## [Brief]
Answer these from the problem statement below on finding the kth bit in the nth binary string.
(a) What string is S1?
(b) What does invert(x) do to the bits in x?
(c) What output does Example 2 give for n = 4 and k = 11?

## [Source document]
════════════════════

1667 Find Kth Bit In Nth Binary String

Find Kth Bit in Nth Binary String

Given two positive integers n and k, the binary string Sn is formed as follows:

S1 = "0"
Si = Si - 1 + "1" + reverse(invert(Si - 1)) for i > 1

Where + denotes the concatenation operation, reverse(x) returns the reversed string x, and invert(x) inverts all the bits in x (0 changes to 1 and 1 changes to 0).

For example, the first four strings in the above sequence are:

S1 = "0"
S2 = "0**1**1"
S3 = "011**1**001"
S4 = "0111001**1**0110001"

Return the kth bit in Sn. It is guaranteed that k is valid for the given n.

 

Example 1:

**Input:** n = 3, k = 1
**Output:** "0"
**Explanation:** S3 is "**0**111001".
The 1st bit is "0".

Example 2:

**Input:** n = 4, k = 11
**Output:** "1"
**Explanation:** S4 is "0111001101**1**0001".
The 11th bit is "1".

════════════════════

## [Data shown]
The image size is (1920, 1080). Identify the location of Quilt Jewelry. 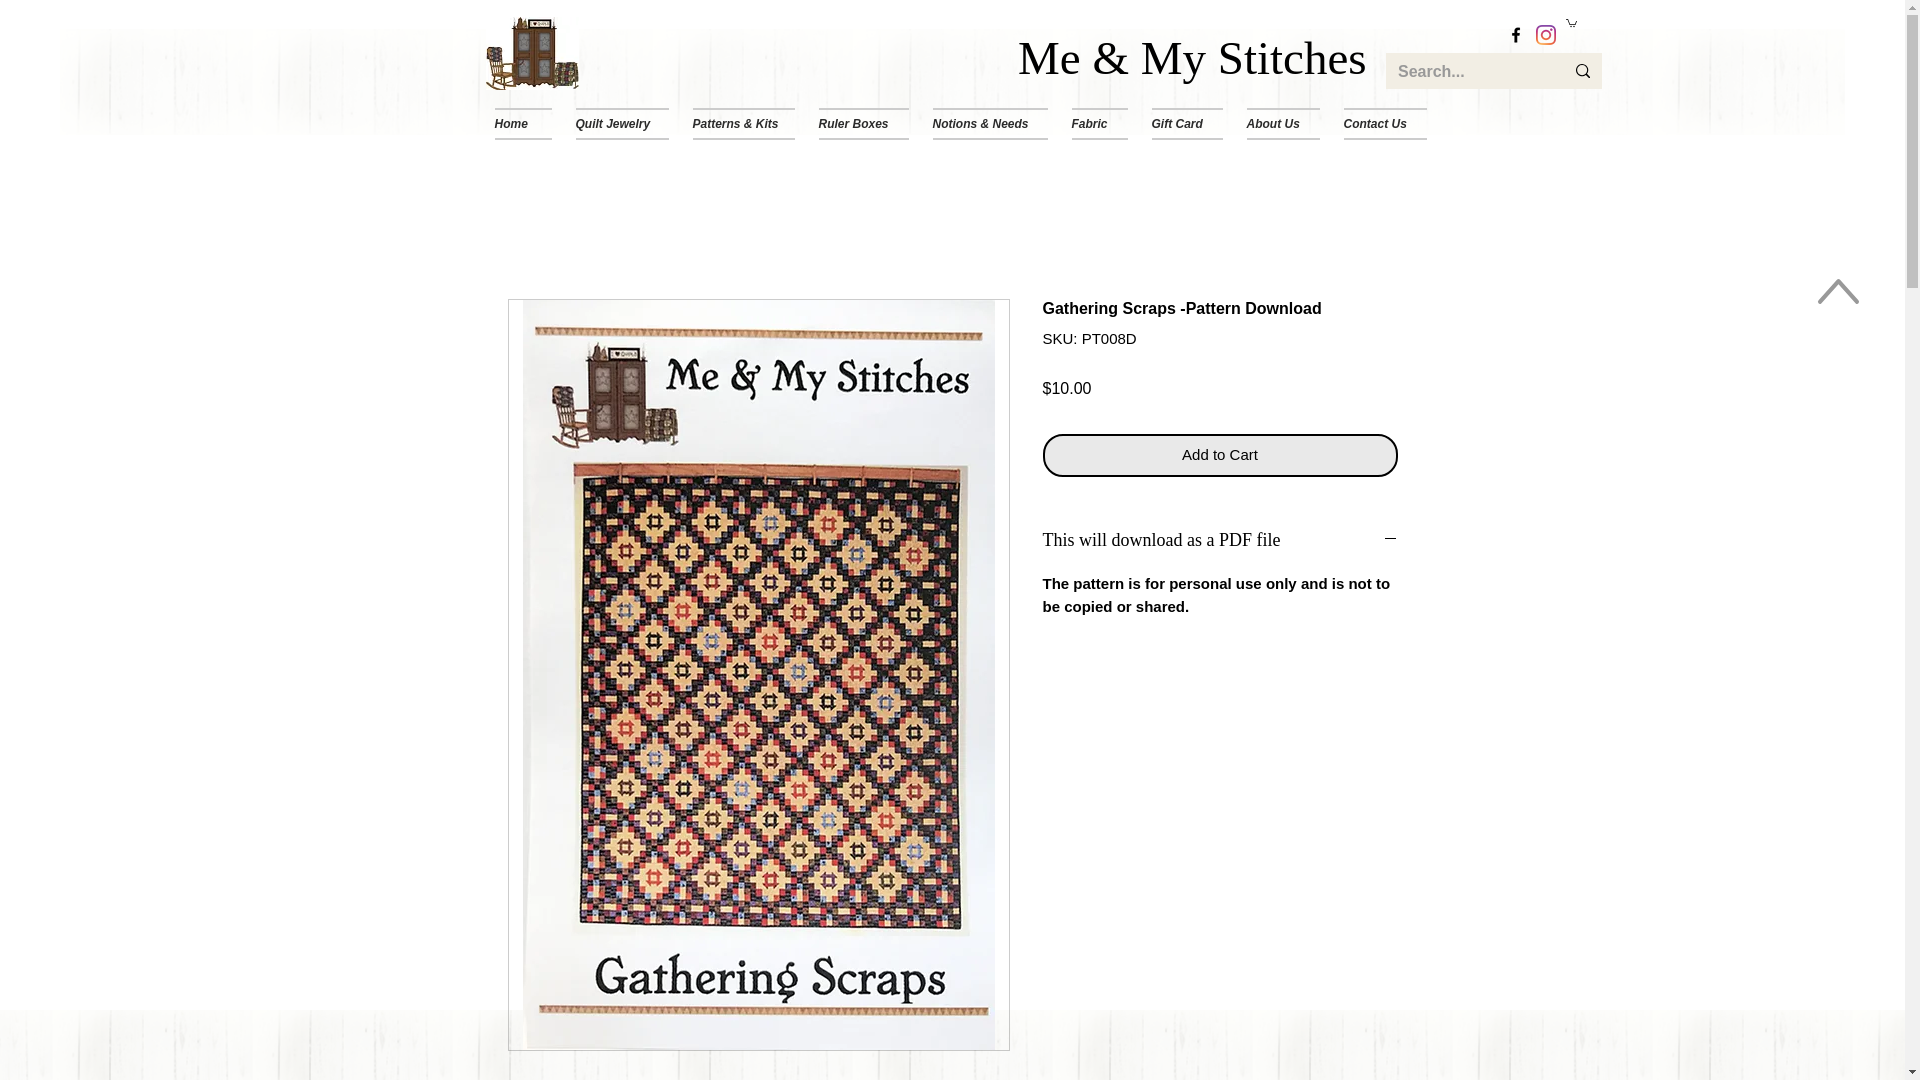
(622, 124).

════════════════════

## [Correct answer]
(a) S1 is "0".
(b) It inverts every bit in x, so 0 becomes 1 and 1 becomes 0.
(c) The output is "1".